Все эти преобразования, проходившие под флагом строительства социализма, произвели неудобоваримую кашу в головах людей. В партии оставалось все меньше и меньше людей, способных к критическому анализу сложившейся ситуации, и достаточно смелых, чтобы высказывать свое мнение. Сложившаяся ситуация и дала возможность воскреснуть Угрюм-Бурчееву, в лице Сталина, только уже не в роли градоначальника, а в роли руководителя партии, стоящей у власти огромной страны. Сравните Угрюм-Бурчеева, обрисованного пером гениального сатирика Салтыкова-Щедрина, со Сталиным, и вы не найдете различий. Они похожи как братья близнецы, и не только своей сущностью, но и внешне. Мог ли Салтыков-Щедрин предположить, что нарисованный им карикатурный тип, станет реальностью, и ни где-нибудь, а в России. Появление, в истории России, такой фигуры, как Сталин не случайность, и не будь Сталина, на его месте был бы кто-то другой, и совсем не обязательно с лучшими качествами. Хотя, в настоящее время, некоторые историки и литераторы, желая подчистить историю, пытаются взвалить основную вину на Сталина, не затрагивая сути данной системы власти, только это вряд ли им удастся.

8


Установление диктатуры партии неизбежно вело к диктатуре партийного аппарата, в лице ее руководства, что, в конечном итоге, вылилось в личную диктатуру Сталина. В партии, а особенно в ее руководстве, развернулась кампания по раздуванию лягушки до величины быка. Чтобы скрасить серость окружающего руководства, решили «зажечь» одну «звезду», свет которой мог бы затмить скромный свет остальных. На самом деле те, кто смотрит на вещи реально и не теряет головы от потока фраз, могли видеть, что свет их талантов можно различить только в полной тьме. Поэтому и воспринята была идея, превращения окружающей действительности в темную массу, как весьма подходящий способ выделиться самим. Для государственных чиновников было весьма выгодно представлять руководство в роли пророков современности и раздувать их значимость, до космических величин. Если есть пророк, который все видит и понимает лучше любого другого, то интересы отдельного человека или группы «заблудших» можно принести в жертву «великим» идеям пророка. В таких условиях, появляется возможность осуществлять свои интересы как всеобщие и подавлять противостоящие.

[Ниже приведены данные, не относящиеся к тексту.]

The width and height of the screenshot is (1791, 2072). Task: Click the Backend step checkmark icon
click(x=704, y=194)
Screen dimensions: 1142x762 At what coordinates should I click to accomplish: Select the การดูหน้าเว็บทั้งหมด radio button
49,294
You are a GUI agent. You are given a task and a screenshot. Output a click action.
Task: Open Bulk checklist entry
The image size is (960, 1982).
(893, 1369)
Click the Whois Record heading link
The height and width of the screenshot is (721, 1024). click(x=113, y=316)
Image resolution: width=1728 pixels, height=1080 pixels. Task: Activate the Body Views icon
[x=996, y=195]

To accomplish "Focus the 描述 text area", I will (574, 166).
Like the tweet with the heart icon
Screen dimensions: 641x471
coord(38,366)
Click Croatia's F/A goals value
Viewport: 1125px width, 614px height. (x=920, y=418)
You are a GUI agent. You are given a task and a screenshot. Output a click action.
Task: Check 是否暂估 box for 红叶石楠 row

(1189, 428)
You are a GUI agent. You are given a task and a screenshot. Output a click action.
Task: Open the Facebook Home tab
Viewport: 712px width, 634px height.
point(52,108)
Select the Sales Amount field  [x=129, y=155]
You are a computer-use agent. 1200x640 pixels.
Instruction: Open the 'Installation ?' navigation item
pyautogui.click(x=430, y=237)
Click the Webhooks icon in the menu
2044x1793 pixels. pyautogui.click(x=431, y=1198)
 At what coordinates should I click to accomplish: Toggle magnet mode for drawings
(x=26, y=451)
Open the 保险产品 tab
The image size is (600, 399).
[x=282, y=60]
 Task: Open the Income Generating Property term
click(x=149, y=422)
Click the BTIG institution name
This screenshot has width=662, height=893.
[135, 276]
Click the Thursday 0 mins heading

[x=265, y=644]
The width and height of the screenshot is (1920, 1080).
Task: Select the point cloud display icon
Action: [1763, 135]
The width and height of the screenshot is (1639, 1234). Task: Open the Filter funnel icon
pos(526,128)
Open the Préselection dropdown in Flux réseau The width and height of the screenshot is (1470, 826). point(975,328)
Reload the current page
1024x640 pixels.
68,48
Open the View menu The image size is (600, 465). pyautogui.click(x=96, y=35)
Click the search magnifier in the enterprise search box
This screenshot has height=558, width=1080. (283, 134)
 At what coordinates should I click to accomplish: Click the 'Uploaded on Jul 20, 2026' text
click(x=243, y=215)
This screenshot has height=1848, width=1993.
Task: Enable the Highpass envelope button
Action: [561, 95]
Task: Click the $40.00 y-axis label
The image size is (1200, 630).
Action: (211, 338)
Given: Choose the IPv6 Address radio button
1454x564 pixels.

Современная литература полна публикаций вскрывающих преступную деятельность многих государственных деятелей, в период правления Сталина. Бесспорно, деятельность Сталина и его окружения преступна, и народ должен знать об этом. Но одного не нужно делать – это преподносить так, что будто бы все беды нашего народа связаны только с несколькими личностями, к тому же, довольно посредственными. Некоторые, вообще, начинают гадать на кофейной гуще. Например, вот если бы власть в стране перешла к Кирову, или Бухарину, или кто другой пришел к власти, то все было бы гораздо лучше. Люди с такими обывательскими взглядами на историю не могут понять, что роль личности в истории и состоит в том, что личность является выразителем определенных общих интересов, и находит поддержку в этой среде, а не появляется из неизвестности. Именно такой тип руководителя, как Сталин, наиболее полно выражавший интересы государства с всеохватывающей государственной собственностью, и был востребован временем. Государственные же идеологи, стремясь скрыть порочность существующих общественных институтов власти и сохранить систему в целом, всю вину за случившееся перекладывают на Сталина и его окружение. А тем самым, озлобление народа, вызванное действующими институтами власти, направляется на отдельных лиц. Сначала был виноват Сталин, затем – Хрущев, и под конец – Брежнев. Весьма сомнительно, что этой участи избежит Горбачев. История, написанная по такому принципу, не дает объективных критериев, не вскрывает причин, не выясняет, почему, это, возможно, не показывает, чьи интересы выражают лица, оказавшие при власти. Так пишут историю только государственные идеологи, не утруждая себя углубленным изучением предмета, ведь им и так хорошо платят. Но прогресс наблюдается и в среде государственного управления. От «отца народа и учителя вообще», дошли до учителя нового мышления».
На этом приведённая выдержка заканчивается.